Prevalence and Correlates of HIV and Hepatitis B Virus Coinfection in Northern Alberta

Carmen Pittman,1 Sabrina Plitt,1 Ted Birse,2 Karen Doucette,1,2 Barbara Romanowski,1,2 Rya Cooper,1,2 Stan Houston,1,2 Stephen Shafran,1,2 and Ameeta E Singh1,2

1University of Alberta, Alberta, Canada
2Northern Alberta HIV Program, Edmonton, Alberta, Canada

Copyright © 2014 Hindawi Publishing Corporation. This is an open access article distributed under the Creative Commons Attribution License, which permits unrestricted use, distribution, and reproduction in any medium, provided the original work is properly cited.

Abstract

BACKGROUND: HIV and hepatitis B virus (HBV) share transmission routes, and coinfection is associated with higher morbidity and mortality. To date, no Canadian studies have examined HIV-HBV coinfection.

OBJECTIVES:To examine the prevalence and correlates of HIV and HBV coinfections in Northern Alberta.

METHODS: The present study was a retrospective database review of all HIV-infected (HIV+) individuals in Northern Alberta from 1982 to 2010 and a chart review of HBV surface antigen-positive individuals for whom charts were available (46.2%).

RESULTS: Of 2844 HIV+ patients, 2579 (90.7%) had been tested for HBV surface antigen, and 143 (5.5%) of these were HBV coinfected. Coinfected males were primarily Caucasian (70.8%), and coinfected females were primarily black (56.4%) or Aboriginal (31.3%).
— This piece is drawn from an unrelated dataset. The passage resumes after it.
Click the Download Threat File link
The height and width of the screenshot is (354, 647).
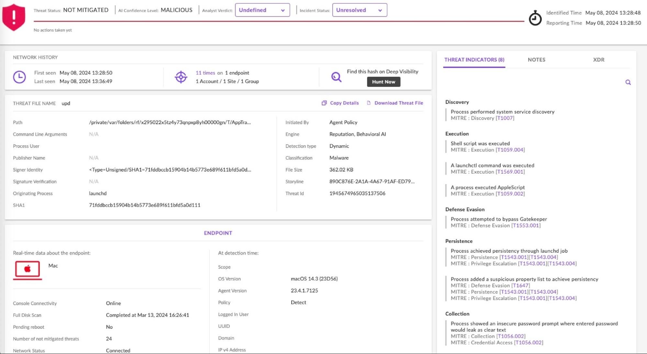(x=398, y=103)
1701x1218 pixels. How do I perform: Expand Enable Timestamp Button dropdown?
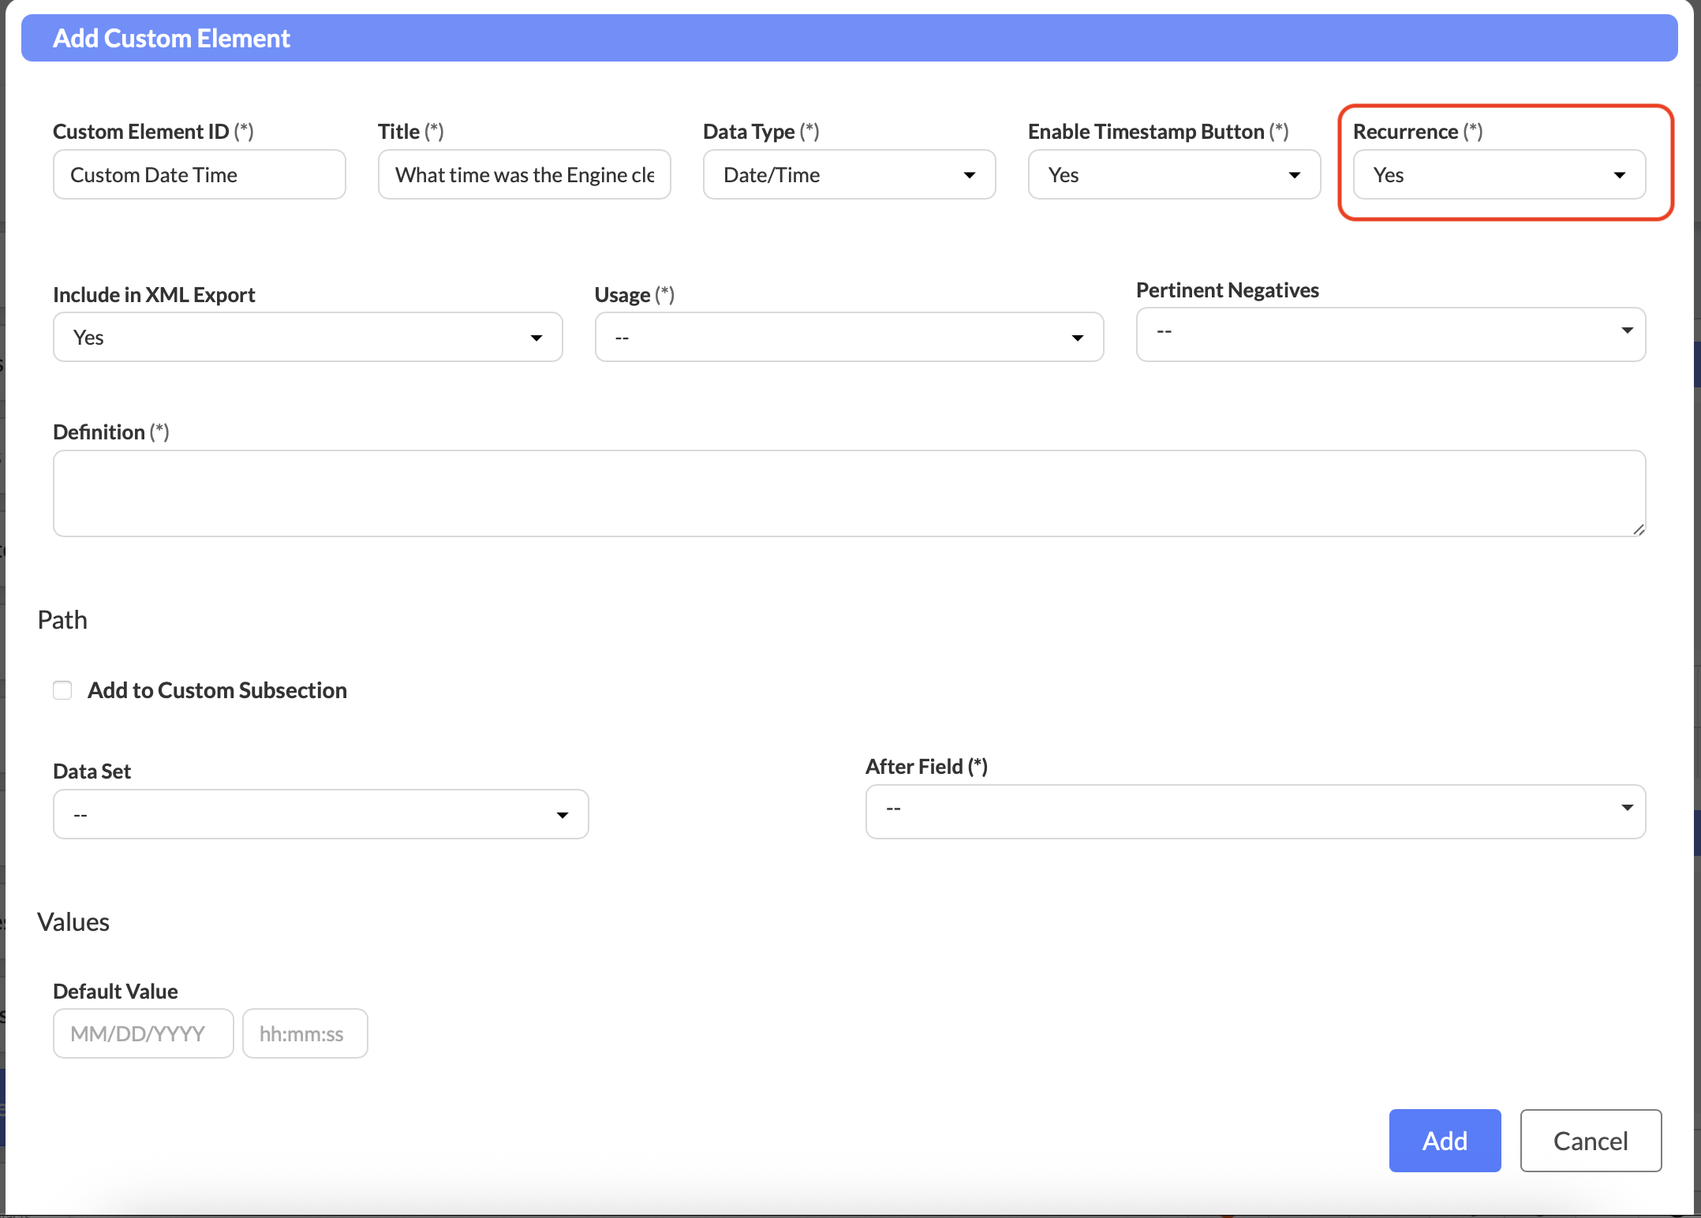point(1173,174)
Coinfected individuals were more likely to be male (88.1% versus 71.3%; P<0.001) and to have died (34.3% versus 17.9%; P<0.001).
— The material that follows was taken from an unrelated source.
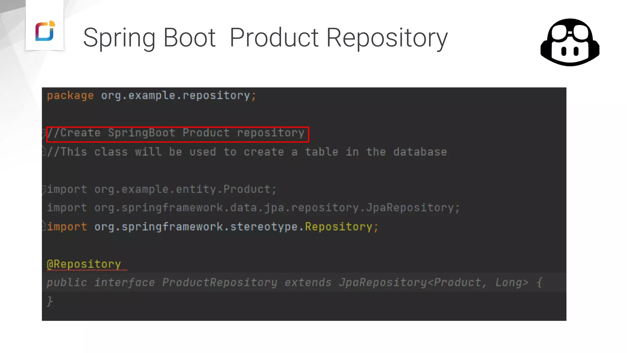
Task: Click the 'import' keyword on the stereotype line
Action: tap(67, 227)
CONCLUSIONS: The prevalence of coinfection with HBV in HIV-infected patients in Northern Alberta is lower than reported in other developed nations. The pattern of coinfections in Northern Alberta likely follows immigration trends. Recognition and management may be improving with time; however, further research and additional strategies are required to enhance the prevention, identification and management of HBV infection in HIV-infected individuals.